## start SELECTED PASSAGE
DeSmog’s research also raises questions over an oft-cited claim that industry captures 41 million tonnes of CO2 annually — or 0.1 percent of the world’s approximately 37 billion tonnes of energy-related CO2 emissions.

Beyond the consistent underperformance of many CCS projects, DeSmog found that most either strip out CO2 in the process of refining fossil fuels, or use their captured CO2 to push more oil out of the ground — or both. The result: existing CCS projects are enabling the release of a much greater amount of overall CO2 emissions into the atmosphere than they are storing underground. 

For examples, see a summary of the 12 projects DeSmog analysed here.

From Oilman’s Dream to “Climate Solution”

The process of using carbon dioxide to produce more oil, now known industry-wide as enhanced oil recovery, or “CO2-EOR”, was born in the oil fields of Texas in the early 1970s. 

Petroleum engineers from leading oil producers such as Shell, Exxon, and Chevron had discovered that injecting CO2 at high pressure into “mature” or “previously developed” oil reservoirs helped increase the flow of otherwise stubborn hydrocarbons — in essence squeezing more volume out of aging wells. 

Though initial tests found that each ton of injected CO2 could push out an additional two or more barrels of oil, the lack of readily available CO2 made the technique expensive. That changed when companies began siphoning off CO2 emitted from several Texas gas processing plants, and piping it to an oil field to boost productivity. To ensure a steady supply, industry agents scoured the region and purchased the rights to mine naturally occurring CO2 deposits in Colorado, New Mexico, and Arizona — eventually building hundreds of miles of dedicated pipelines to transport the gas to oil-field injection points. 

By the late 1970s, amid growing concerns over what was then known as the “greenhouse effect,” industry executives began to propose that capturing CO2 and burying it underground could allow the world to continue generating power from fossil fuels far into the future. In 1992, the Paris-based International Energy Agency (IEA) and other energy organizations established a research program to support developers seeking to prove CCS at scale. 

By the time of the first U.N. climate conferences in the mid-1990s, the oil industry had begun marketing carbon capture as a technological “silver bullet” capable of making coal “clean,” and rendering oil and gas as “low carbon” — a strategy employed by oil majors to this day.

However, capturing CO2 is not the same as avoiding its climate impacts. If that CO2 is then used to directly produce more oil, or if CCS “abatement” is used to suggest that additional oil and gas production is climate-friendly — or in some cases both — then those CCS projects are invariably acting as a net harm to the climate, by actually increasing overall CO2 pollution.
## end SELECTED PASSAGE
* [SHORT PROBLEM 1] Duplicate the passage on carbon capture between "From Oilman’s Dream" and "the early 1970s.", inclusive.
## start INPUT DATA
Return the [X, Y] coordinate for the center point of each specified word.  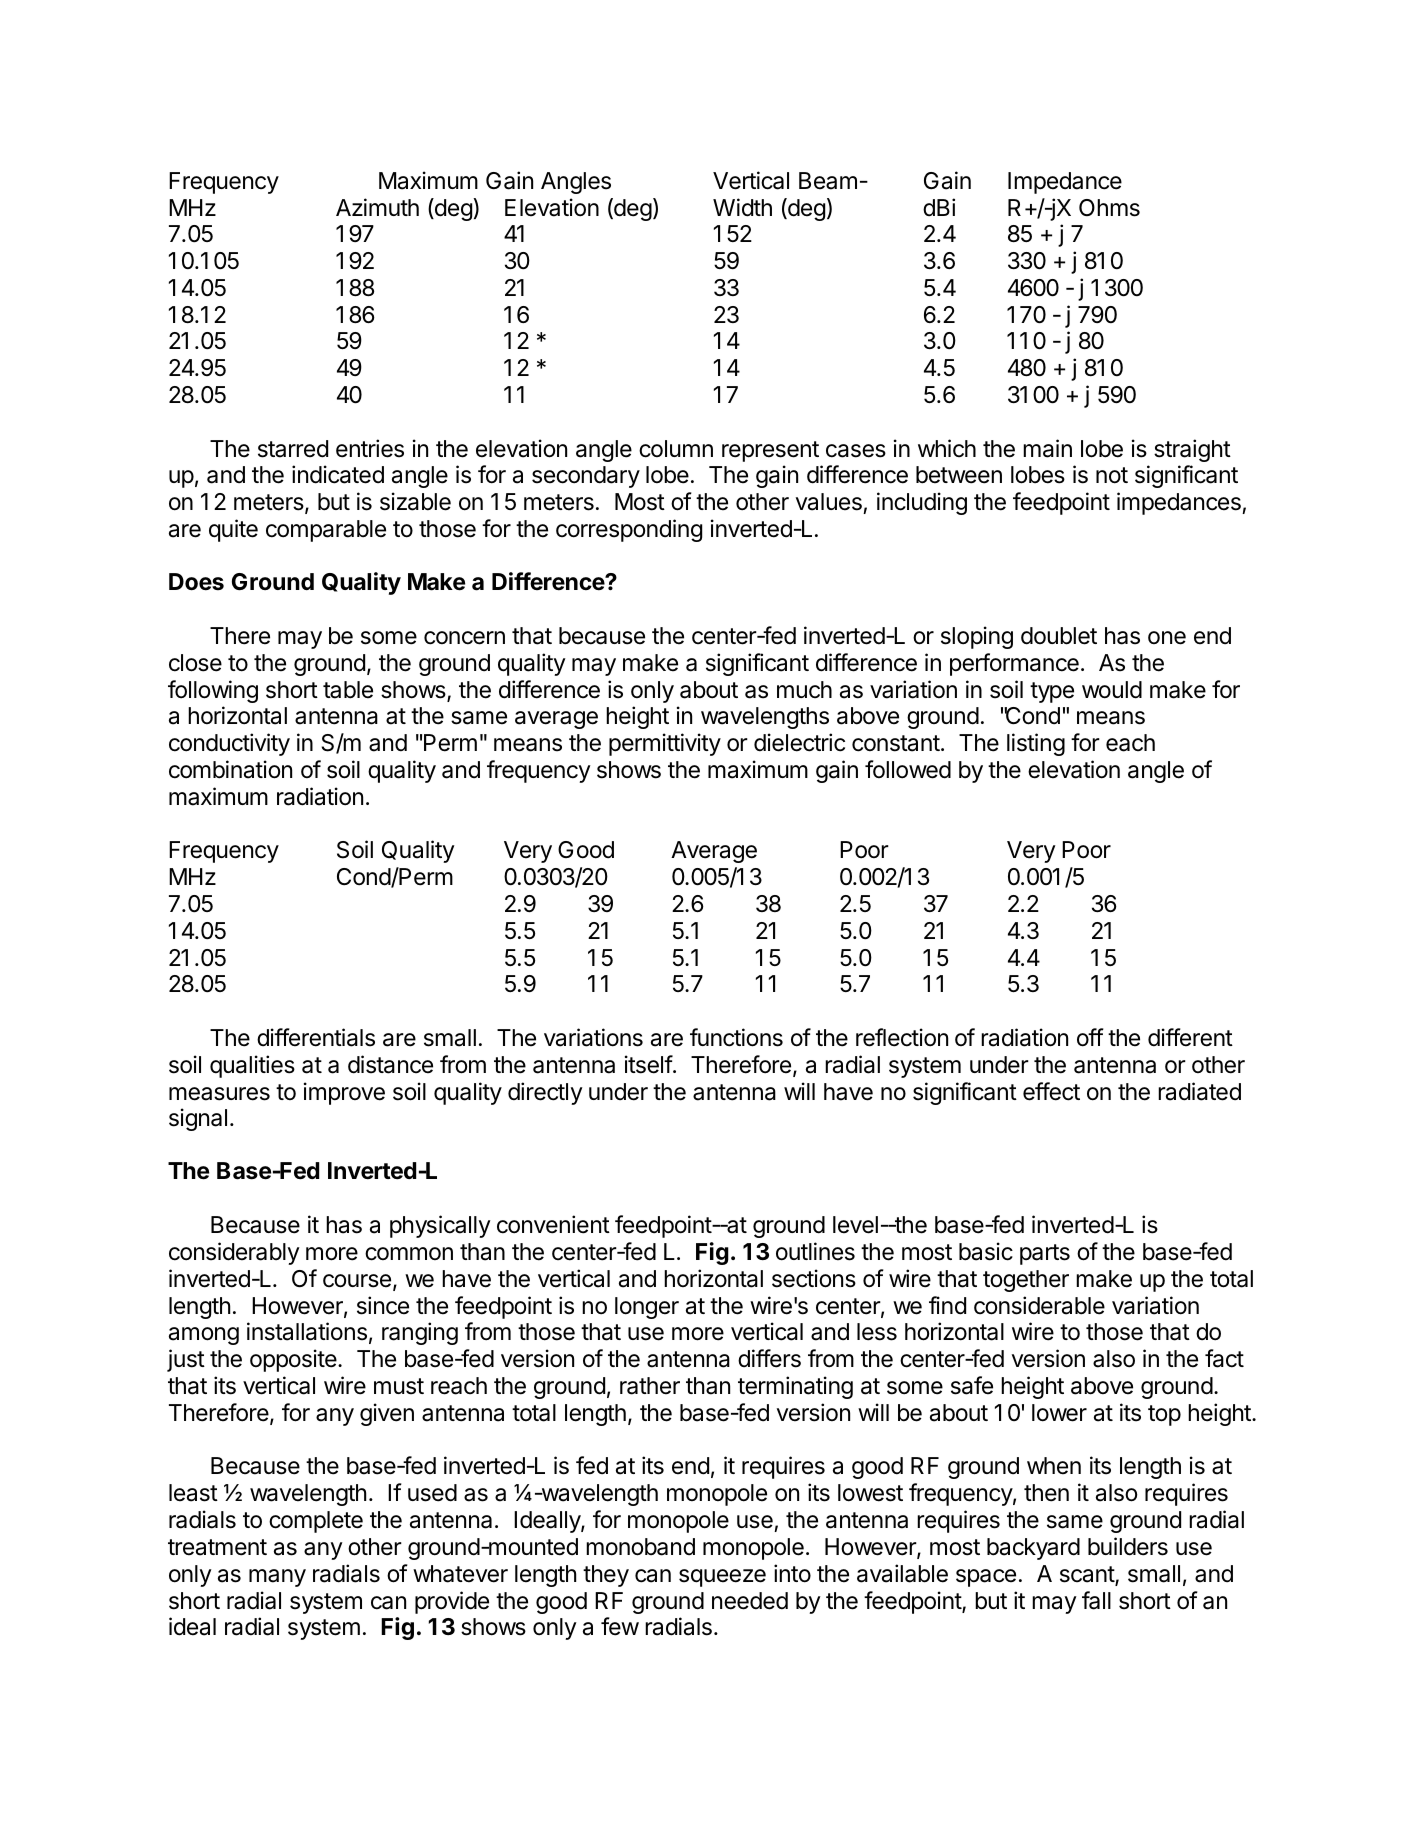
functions [736, 1037]
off [1090, 1037]
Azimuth [377, 207]
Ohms [1109, 208]
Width [742, 207]
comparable [326, 531]
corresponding [629, 530]
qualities [252, 1066]
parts [1045, 1254]
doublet [1059, 636]
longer [647, 1308]
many [277, 1578]
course [357, 1281]
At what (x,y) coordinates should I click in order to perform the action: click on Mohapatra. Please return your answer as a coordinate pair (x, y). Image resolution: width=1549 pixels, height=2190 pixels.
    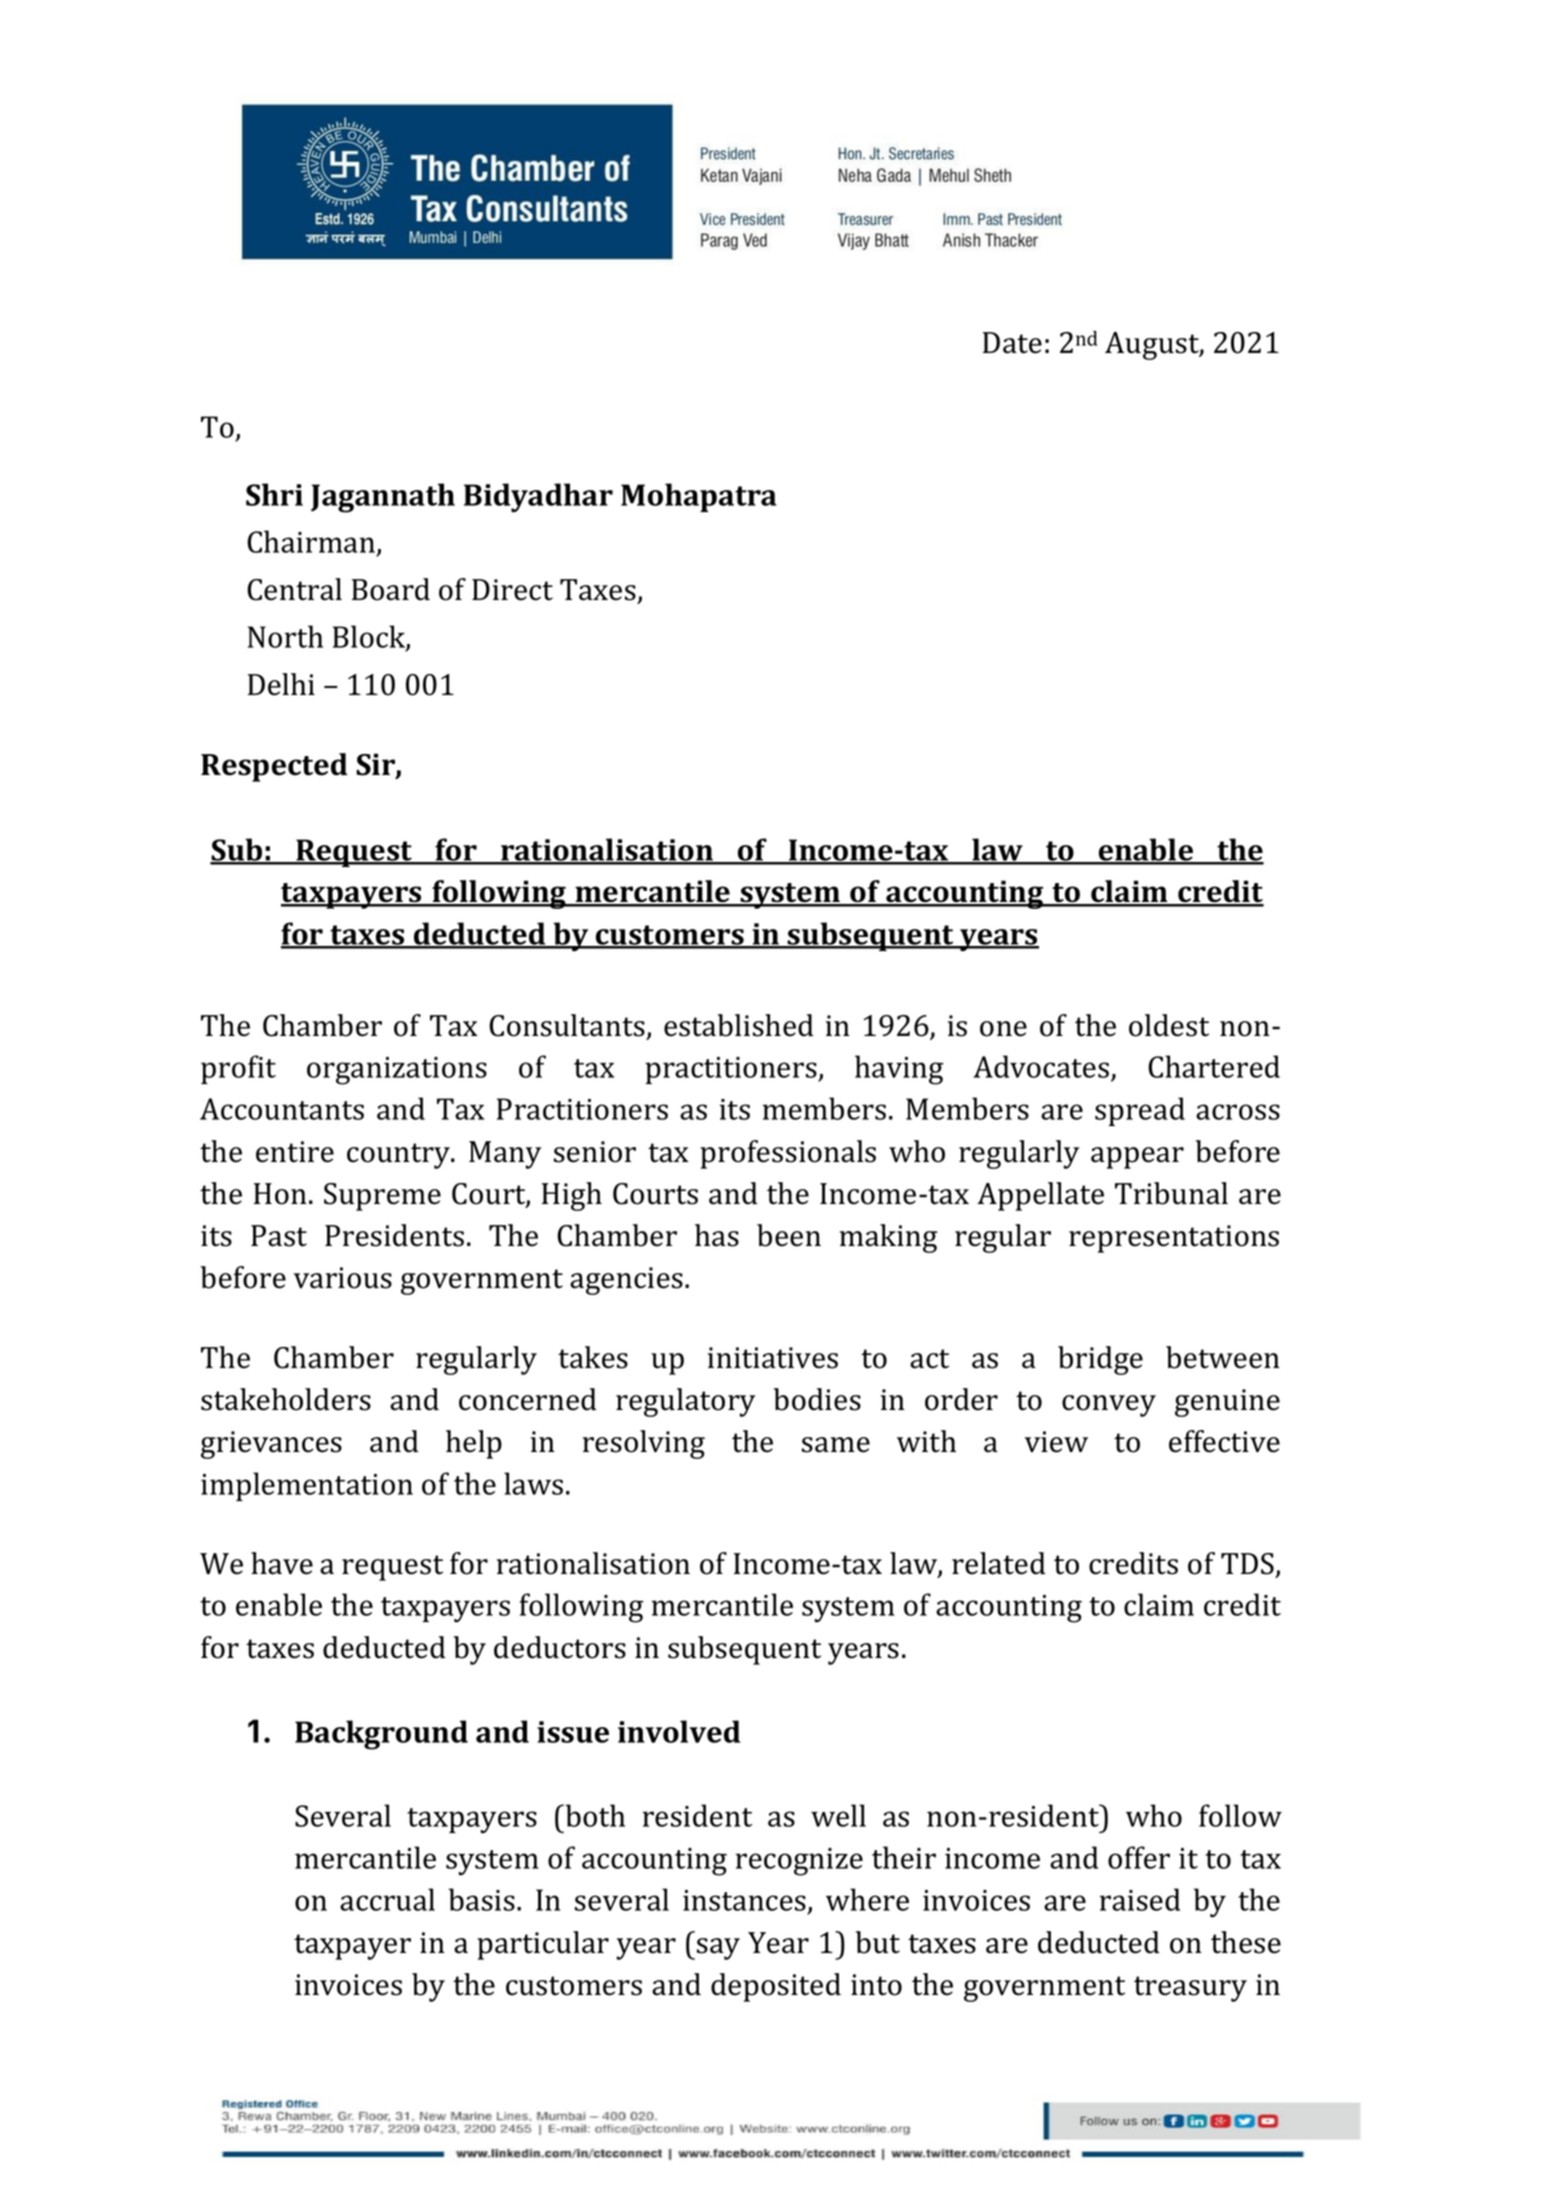
    Looking at the image, I should click on (699, 497).
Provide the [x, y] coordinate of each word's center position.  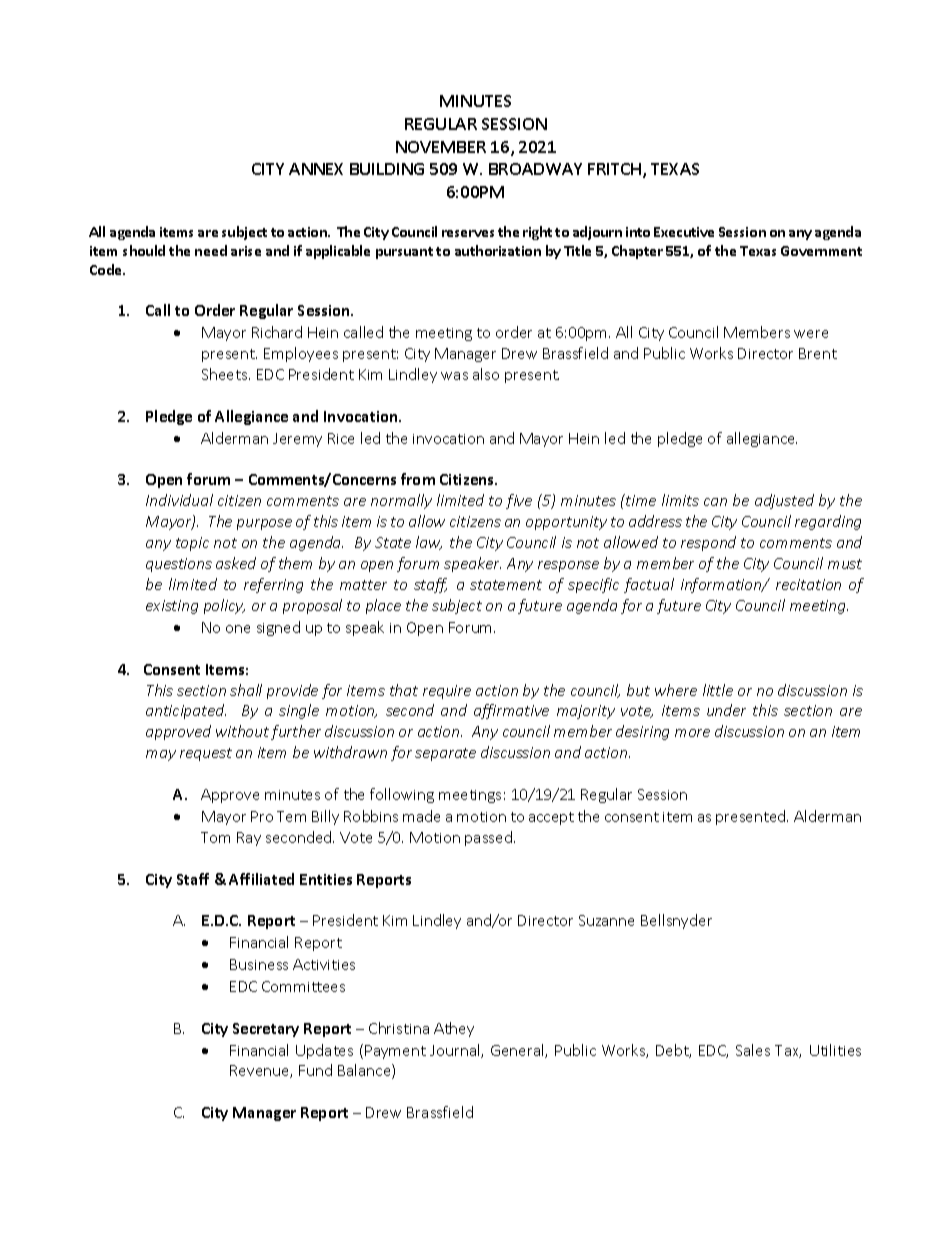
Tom [215, 837]
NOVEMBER [441, 147]
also [486, 374]
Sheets [226, 374]
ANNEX [316, 169]
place [383, 606]
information [722, 585]
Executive [684, 232]
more [692, 733]
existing [172, 607]
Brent [818, 353]
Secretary [266, 1030]
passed [488, 838]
## end INPUT DATA
* [SHORT PROBLEM 2] Format every line of the records as a Markdown table with the columns Row and Line, numbering the rows and leaving out blank lines. Omit the pictures.

* [REPLY 1]
From Oilman’s Dream to “Climate Solution”

The process of using carbon dioxide to produce more oil, now known industry-wide as enhanced oil recovery, or “CO2-EOR”, was born in the oil fields of Texas in the early 1970s.

* [REPLY 2]
| Row | Line |
|---|---|
| 1 | Return the [X, Y] coordinate for the center point of each specified word.   |
| 2 | functions [736, 1037] |
| 3 | off [1090, 1037] |
| 4 | Azimuth [377, 207] |
| 5 | Ohms [1109, 208] |
| 6 | Width [742, 207] |
| 7 | comparable [326, 531] |
| 8 | corresponding [629, 530] |
| 9 | qualities [252, 1066] |
| 10 | parts [1045, 1254] |
| 11 | doublet [1059, 636] |
| 12 | longer [647, 1308] |
| 13 | many [277, 1578] |
| 14 | course [357, 1281] |
| 15 | At what (x,y) coordinates should I click in order to perform the action: click on Mohapatra. Please return your answer as a coordinate pair (x, y). Image resolution: width=1549 pixels, height=2190 pixels. |
| 16 |     Looking at the image, I should click on (699, 497). |
| 17 | Provide the [x, y] coordinate of each word's center position.   |
| 18 | Tom [215, 837] |
| 19 | NOVEMBER [441, 147] |
| 20 | also [486, 374] |
| 21 | Sheets [226, 374] |
| 22 | ANNEX [316, 169] |
| 23 | place [383, 606] |
| 24 | information [722, 585] |
| 25 | Executive [684, 232] |
| 26 | more [692, 733] |
| 27 | existing [172, 607] |
| 28 | Brent [818, 353] |
| 29 | Secretary [266, 1030] |
| 30 | passed [488, 838] |